§ **RECORDS FOR THIS EXERCISE**:
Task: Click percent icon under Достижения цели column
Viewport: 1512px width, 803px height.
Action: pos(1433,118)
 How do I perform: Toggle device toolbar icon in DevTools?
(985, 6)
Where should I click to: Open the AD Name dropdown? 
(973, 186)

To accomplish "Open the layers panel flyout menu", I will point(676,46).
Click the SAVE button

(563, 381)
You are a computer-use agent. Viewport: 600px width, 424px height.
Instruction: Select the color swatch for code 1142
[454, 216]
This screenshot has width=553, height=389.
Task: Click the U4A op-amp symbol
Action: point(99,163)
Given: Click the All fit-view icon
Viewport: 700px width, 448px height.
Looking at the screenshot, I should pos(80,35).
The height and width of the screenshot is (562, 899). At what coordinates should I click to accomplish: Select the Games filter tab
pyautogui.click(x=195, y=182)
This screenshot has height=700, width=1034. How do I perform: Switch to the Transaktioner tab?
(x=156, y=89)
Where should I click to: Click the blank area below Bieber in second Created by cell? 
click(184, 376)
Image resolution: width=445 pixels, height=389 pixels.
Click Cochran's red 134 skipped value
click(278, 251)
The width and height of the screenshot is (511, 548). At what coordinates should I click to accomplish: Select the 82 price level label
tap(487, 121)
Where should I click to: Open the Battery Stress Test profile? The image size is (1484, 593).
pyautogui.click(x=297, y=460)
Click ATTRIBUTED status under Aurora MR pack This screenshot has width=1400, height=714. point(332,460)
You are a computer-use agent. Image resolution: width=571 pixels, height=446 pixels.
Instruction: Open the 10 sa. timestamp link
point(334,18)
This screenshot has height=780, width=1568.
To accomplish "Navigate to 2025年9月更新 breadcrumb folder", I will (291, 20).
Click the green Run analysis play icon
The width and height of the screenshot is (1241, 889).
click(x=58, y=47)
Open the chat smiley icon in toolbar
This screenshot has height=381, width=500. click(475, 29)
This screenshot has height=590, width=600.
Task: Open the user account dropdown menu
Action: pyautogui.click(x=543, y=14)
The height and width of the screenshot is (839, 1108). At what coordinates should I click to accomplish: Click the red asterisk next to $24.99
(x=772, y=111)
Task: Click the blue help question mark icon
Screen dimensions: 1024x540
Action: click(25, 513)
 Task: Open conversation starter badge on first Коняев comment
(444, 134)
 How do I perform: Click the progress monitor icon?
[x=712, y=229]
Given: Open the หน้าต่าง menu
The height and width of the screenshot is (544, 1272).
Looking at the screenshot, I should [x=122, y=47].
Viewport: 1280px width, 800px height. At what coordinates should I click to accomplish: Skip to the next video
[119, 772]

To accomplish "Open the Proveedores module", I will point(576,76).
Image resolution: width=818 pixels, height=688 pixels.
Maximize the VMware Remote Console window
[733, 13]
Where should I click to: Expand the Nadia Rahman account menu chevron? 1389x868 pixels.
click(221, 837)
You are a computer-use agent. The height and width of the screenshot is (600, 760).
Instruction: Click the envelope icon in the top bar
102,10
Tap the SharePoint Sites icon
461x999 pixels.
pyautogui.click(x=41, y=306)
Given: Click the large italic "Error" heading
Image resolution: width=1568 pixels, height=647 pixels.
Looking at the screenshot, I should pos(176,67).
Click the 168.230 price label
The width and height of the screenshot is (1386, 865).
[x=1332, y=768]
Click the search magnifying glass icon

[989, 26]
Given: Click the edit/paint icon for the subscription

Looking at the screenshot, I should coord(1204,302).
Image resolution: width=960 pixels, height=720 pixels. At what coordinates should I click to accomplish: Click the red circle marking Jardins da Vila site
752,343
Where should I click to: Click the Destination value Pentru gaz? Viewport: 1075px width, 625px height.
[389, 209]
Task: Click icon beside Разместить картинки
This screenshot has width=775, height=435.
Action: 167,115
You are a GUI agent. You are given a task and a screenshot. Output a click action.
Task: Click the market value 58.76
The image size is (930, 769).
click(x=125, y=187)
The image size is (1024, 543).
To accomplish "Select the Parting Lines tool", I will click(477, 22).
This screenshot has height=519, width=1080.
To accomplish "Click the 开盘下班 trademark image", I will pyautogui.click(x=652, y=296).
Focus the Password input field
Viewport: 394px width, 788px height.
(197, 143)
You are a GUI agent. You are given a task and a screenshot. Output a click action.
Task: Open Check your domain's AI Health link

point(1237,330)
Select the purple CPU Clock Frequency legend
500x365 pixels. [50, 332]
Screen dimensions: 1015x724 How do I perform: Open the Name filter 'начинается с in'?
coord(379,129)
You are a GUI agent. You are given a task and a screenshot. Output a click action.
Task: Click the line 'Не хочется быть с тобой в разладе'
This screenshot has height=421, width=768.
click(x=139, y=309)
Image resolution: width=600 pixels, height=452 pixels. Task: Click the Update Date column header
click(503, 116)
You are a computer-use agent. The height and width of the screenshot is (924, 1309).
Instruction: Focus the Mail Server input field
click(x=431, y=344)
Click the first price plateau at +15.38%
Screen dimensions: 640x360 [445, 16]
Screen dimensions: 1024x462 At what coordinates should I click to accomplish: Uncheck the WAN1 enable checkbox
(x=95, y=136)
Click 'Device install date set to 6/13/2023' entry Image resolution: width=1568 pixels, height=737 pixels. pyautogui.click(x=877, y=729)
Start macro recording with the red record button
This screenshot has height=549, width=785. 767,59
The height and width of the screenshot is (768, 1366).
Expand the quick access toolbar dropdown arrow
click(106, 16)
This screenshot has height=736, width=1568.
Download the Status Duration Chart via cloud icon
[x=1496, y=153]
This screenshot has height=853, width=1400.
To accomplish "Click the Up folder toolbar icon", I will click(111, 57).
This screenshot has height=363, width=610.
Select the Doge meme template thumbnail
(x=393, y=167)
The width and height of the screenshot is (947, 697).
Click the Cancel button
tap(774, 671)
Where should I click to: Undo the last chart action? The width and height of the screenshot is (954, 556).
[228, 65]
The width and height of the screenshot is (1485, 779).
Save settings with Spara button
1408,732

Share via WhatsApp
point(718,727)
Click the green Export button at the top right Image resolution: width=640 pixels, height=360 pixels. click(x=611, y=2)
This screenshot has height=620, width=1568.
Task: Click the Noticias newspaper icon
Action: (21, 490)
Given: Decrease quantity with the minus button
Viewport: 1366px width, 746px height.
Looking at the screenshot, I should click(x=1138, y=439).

§ **ASSIGNMENT**:
What is wanted is the full set of entries above, reproduced exactly.

§ **ANSWER BOX**:
Task: Click percent icon under Достижения цели column
Viewport: 1512px width, 803px height.
Action: pos(1433,118)
 How do I perform: Toggle device toolbar icon in DevTools?
(985, 6)
Where should I click to: Open the AD Name dropdown? 
(973, 186)

To accomplish "Open the layers panel flyout menu", I will point(676,46).
Click the SAVE button

(563, 381)
You are a computer-use agent. Viewport: 600px width, 424px height.
Instruction: Select the color swatch for code 1142
[454, 216]
This screenshot has width=553, height=389.
Task: Click the U4A op-amp symbol
Action: point(99,163)
Given: Click the All fit-view icon
Viewport: 700px width, 448px height.
Looking at the screenshot, I should pos(80,35).
The height and width of the screenshot is (562, 899). At what coordinates should I click to accomplish: Select the Games filter tab
pyautogui.click(x=195, y=182)
This screenshot has height=700, width=1034. How do I perform: Switch to the Transaktioner tab?
(x=156, y=89)
Where should I click to: Click the blank area below Bieber in second Created by cell? 
click(184, 376)
Image resolution: width=445 pixels, height=389 pixels.
Click Cochran's red 134 skipped value
click(278, 251)
The width and height of the screenshot is (511, 548). At what coordinates should I click to accomplish: Select the 82 price level label
tap(487, 121)
Where should I click to: Open the Battery Stress Test profile? The image size is (1484, 593).
pyautogui.click(x=297, y=460)
Click ATTRIBUTED status under Aurora MR pack This screenshot has width=1400, height=714. point(332,460)
You are a computer-use agent. Image resolution: width=571 pixels, height=446 pixels.
Instruction: Open the 10 sa. timestamp link
point(334,18)
This screenshot has height=780, width=1568.
To accomplish "Navigate to 2025年9月更新 breadcrumb folder", I will (291, 20).
Click the green Run analysis play icon
The width and height of the screenshot is (1241, 889).
click(x=58, y=47)
Open the chat smiley icon in toolbar
This screenshot has height=381, width=500. click(475, 29)
This screenshot has height=590, width=600.
Task: Open the user account dropdown menu
Action: pyautogui.click(x=543, y=14)
The height and width of the screenshot is (839, 1108). At what coordinates should I click to accomplish: Click the red asterisk next to $24.99
(x=772, y=111)
Task: Click the blue help question mark icon
Screen dimensions: 1024x540
Action: click(25, 513)
 Task: Open conversation starter badge on first Коняев comment
(444, 134)
 How do I perform: Click the progress monitor icon?
[x=712, y=229]
Given: Open the หน้าต่าง menu
The height and width of the screenshot is (544, 1272).
Looking at the screenshot, I should [x=122, y=47].
Viewport: 1280px width, 800px height. At what coordinates should I click to accomplish: Skip to the next video
[119, 772]

To accomplish "Open the Proveedores module", I will point(576,76).
Image resolution: width=818 pixels, height=688 pixels.
Maximize the VMware Remote Console window
[733, 13]
Where should I click to: Expand the Nadia Rahman account menu chevron? 1389x868 pixels.
click(221, 837)
You are a computer-use agent. The height and width of the screenshot is (600, 760).
Instruction: Click the envelope icon in the top bar
102,10
Tap the SharePoint Sites icon
461x999 pixels.
pyautogui.click(x=41, y=306)
Given: Click the large italic "Error" heading
Image resolution: width=1568 pixels, height=647 pixels.
Looking at the screenshot, I should pos(176,67).
Click the 168.230 price label
The width and height of the screenshot is (1386, 865).
[x=1332, y=768]
Click the search magnifying glass icon

[989, 26]
Given: Click the edit/paint icon for the subscription

Looking at the screenshot, I should coord(1204,302).
Image resolution: width=960 pixels, height=720 pixels. At what coordinates should I click to accomplish: Click the red circle marking Jardins da Vila site
752,343
Where should I click to: Click the Destination value Pentru gaz? Viewport: 1075px width, 625px height.
[389, 209]
Task: Click icon beside Разместить картинки
This screenshot has width=775, height=435.
Action: 167,115
You are a GUI agent. You are given a task and a screenshot. Output a click action.
Task: Click the market value 58.76
The image size is (930, 769).
click(x=125, y=187)
The image size is (1024, 543).
To accomplish "Select the Parting Lines tool", I will click(477, 22).
This screenshot has height=519, width=1080.
To accomplish "Click the 开盘下班 trademark image", I will pyautogui.click(x=652, y=296).
Focus the Password input field
Viewport: 394px width, 788px height.
(197, 143)
You are a GUI agent. You are given a task and a screenshot. Output a click action.
Task: Open Check your domain's AI Health link

point(1237,330)
Select the purple CPU Clock Frequency legend
500x365 pixels. [50, 332]
Screen dimensions: 1015x724 How do I perform: Open the Name filter 'начинается с in'?
coord(379,129)
You are a GUI agent. You are given a task and a screenshot. Output a click action.
Task: Click the line 'Не хочется быть с тобой в разладе'
This screenshot has height=421, width=768.
click(x=139, y=309)
Image resolution: width=600 pixels, height=452 pixels. Task: Click the Update Date column header
click(503, 116)
You are a computer-use agent. The height and width of the screenshot is (924, 1309).
Instruction: Focus the Mail Server input field
click(x=431, y=344)
Click the first price plateau at +15.38%
Screen dimensions: 640x360 [445, 16]
Screen dimensions: 1024x462 At what coordinates should I click to accomplish: Uncheck the WAN1 enable checkbox
(x=95, y=136)
Click 'Device install date set to 6/13/2023' entry Image resolution: width=1568 pixels, height=737 pixels. pyautogui.click(x=877, y=729)
Start macro recording with the red record button
This screenshot has height=549, width=785. 767,59
The height and width of the screenshot is (768, 1366).
Expand the quick access toolbar dropdown arrow
click(106, 16)
This screenshot has height=736, width=1568.
Download the Status Duration Chart via cloud icon
[x=1496, y=153]
This screenshot has height=853, width=1400.
To accomplish "Click the Up folder toolbar icon", I will click(111, 57).
This screenshot has height=363, width=610.
Select the Doge meme template thumbnail
(x=393, y=167)
The width and height of the screenshot is (947, 697).
Click the Cancel button
tap(774, 671)
Where should I click to: Undo the last chart action? The width and height of the screenshot is (954, 556).
[228, 65]
The width and height of the screenshot is (1485, 779).
Save settings with Spara button
1408,732

Share via WhatsApp
point(718,727)
Click the green Export button at the top right Image resolution: width=640 pixels, height=360 pixels. click(x=611, y=2)
This screenshot has height=620, width=1568.
Task: Click the Noticias newspaper icon
Action: (21, 490)
Given: Decrease quantity with the minus button
Viewport: 1366px width, 746px height.
Looking at the screenshot, I should click(x=1138, y=439).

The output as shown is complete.